>>>>

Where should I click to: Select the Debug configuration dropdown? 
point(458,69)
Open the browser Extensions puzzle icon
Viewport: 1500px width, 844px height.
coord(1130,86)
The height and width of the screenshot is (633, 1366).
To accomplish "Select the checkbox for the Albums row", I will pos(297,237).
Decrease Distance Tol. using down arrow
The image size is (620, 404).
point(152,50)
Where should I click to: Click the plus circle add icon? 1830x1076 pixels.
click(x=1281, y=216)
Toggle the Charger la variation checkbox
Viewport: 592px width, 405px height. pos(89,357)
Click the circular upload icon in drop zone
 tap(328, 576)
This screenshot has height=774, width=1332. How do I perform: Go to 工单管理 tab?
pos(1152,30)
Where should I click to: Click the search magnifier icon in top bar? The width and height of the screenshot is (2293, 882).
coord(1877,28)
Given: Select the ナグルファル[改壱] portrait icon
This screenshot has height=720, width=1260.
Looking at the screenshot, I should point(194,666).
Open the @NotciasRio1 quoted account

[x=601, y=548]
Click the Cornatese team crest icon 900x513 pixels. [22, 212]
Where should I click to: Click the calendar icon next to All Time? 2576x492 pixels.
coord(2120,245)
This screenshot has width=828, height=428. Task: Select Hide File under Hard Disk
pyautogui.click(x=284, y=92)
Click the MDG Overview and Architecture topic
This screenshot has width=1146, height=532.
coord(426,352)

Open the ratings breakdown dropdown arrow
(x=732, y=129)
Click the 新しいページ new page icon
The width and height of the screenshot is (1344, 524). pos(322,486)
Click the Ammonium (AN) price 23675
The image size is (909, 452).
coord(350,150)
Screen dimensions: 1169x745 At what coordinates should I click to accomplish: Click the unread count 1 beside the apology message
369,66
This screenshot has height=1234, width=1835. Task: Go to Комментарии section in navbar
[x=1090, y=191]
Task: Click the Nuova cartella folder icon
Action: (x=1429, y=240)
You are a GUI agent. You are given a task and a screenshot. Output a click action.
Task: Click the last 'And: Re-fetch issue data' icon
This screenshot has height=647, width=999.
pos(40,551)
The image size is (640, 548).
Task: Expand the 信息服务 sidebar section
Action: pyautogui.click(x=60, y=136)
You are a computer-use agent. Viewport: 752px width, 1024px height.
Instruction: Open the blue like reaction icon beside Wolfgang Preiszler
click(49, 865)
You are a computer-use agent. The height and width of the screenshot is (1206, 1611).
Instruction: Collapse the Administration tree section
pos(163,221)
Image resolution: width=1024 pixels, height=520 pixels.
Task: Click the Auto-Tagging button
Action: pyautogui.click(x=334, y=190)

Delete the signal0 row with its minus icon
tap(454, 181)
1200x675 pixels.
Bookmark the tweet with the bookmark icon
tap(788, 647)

<<<<

WHAT YOU SHOULD DO ->
Print, from the entries above, the line with "Given: Select the ナグルファル[改壱] portrait icon", the line with "Click the Cornatese" and all lines between them, exactly and with nothing else.

ANSWER TO THIS EXERCISE ->
Given: Select the ナグルファル[改壱] portrait icon
This screenshot has height=720, width=1260.
Looking at the screenshot, I should point(194,666).
Open the @NotciasRio1 quoted account

[x=601, y=548]
Click the Cornatese team crest icon 900x513 pixels. [22, 212]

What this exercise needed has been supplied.